Inclusion with open, closed sets and border

Question

I have tree exercises in which I'm asked to determine whether or not the following propositions are true and, to prove them if they are true.

In the case they are are false, I have to find a counterexample.

1) $\ A \text{ open}$ , $\ B \text{ open}$,$\ A \subset B $ $\to $ $\partial A \subset B $

2) $\ A \text{ open}$ , $\ B \text{ closed}$, $A \subset B $ $\to $ $\partial A \subset B $

Here I don't know how to proceed. I know that:

$\ \partial A $ is not included in $\ A $ and $\ \partial A \subset A^{\complement}$, where $A^{\complement}$ is the complementary subset of $A$.

How can I go on?

Answer 1

Counter-examples to (1). Let $A=B=(0,1)$ in the space $\Bbb R.$ Then $\partial A =\overline A \cap \overline {A^c}=\{0,1\}$ which is non-empty and disjoint from $B.$... If you want $A \ne B$ let $A=(0,1)$ and $B=(0,2)$ in the space $\Bbb R.$ Then $0\in (\partial A) \setminus B.$ ... The "point" is that $A$ and $B$ can share a common boundary point $p$ when$A\subset B$, and that if $B$ is open then $ \partial B=\overline B \setminus B,$ so $p\not \in B$.

For (2) if $A\subset B=\overline B$ then $$B=\overline B\supset \overline A\supset (\overline A\cap \overline {A^c})=\partial A.$$ Regardless of whether or not $A$ is open.

Answer 2

1) As a counterexample you can take $A=(0,1)$ and $B=(0,2)$ both as subsets of $\mathbb R$

2) This is true.

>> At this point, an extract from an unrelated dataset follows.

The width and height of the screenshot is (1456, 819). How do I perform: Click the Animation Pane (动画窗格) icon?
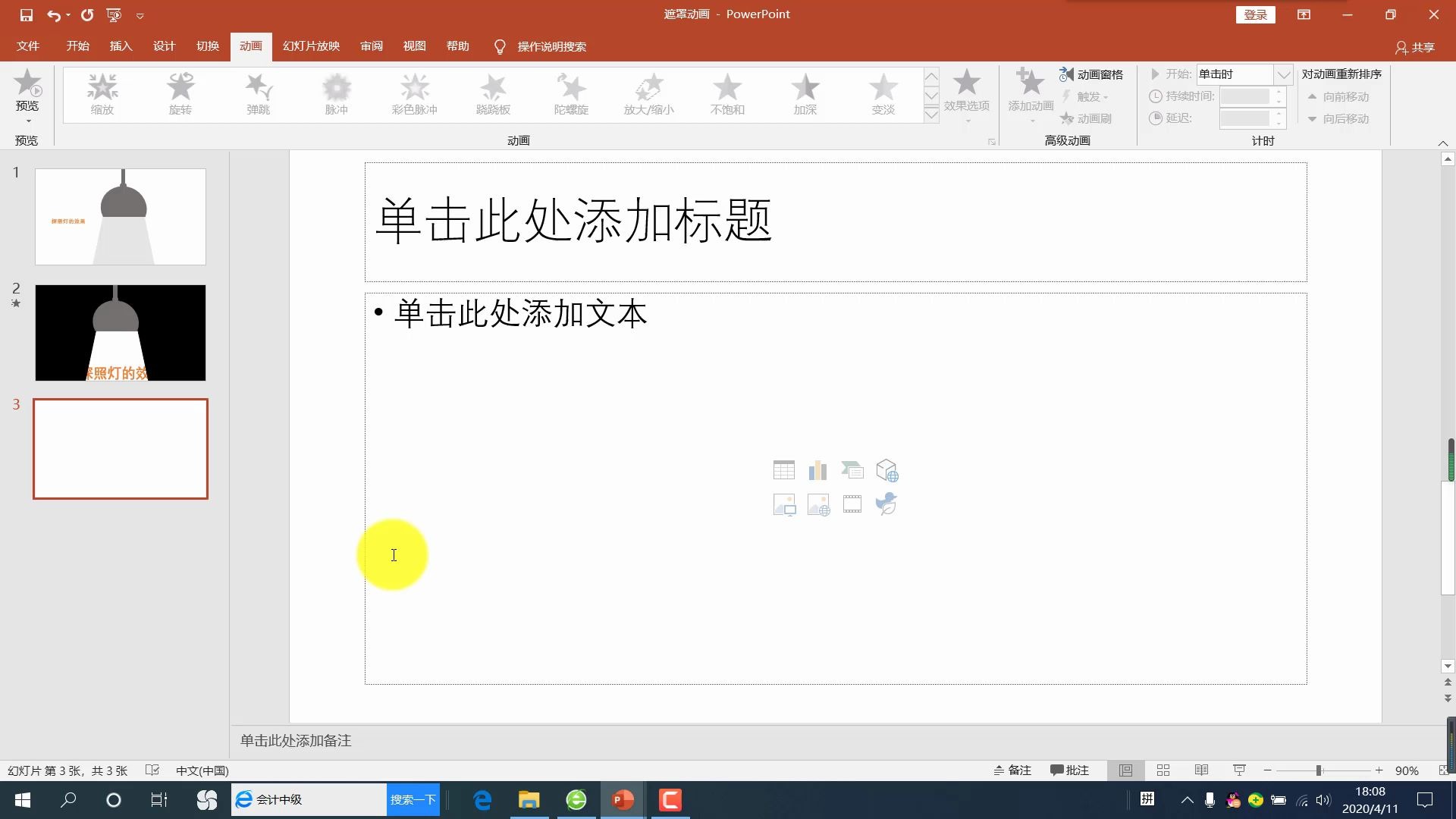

If $A\subset B$ and $B$ is closed then $\partial A\subseteq\mathsf{cl}(A)\subseteq B$.

Further you say that: "I know that $\partial A$ is not included in $A$..." But there are cases where $\partial A\subseteq A$. This if $A$ is closed, and the fact that $A$ is open does not imply that $A$ is not closed. In e.g. the discrete topology every set is open and closed.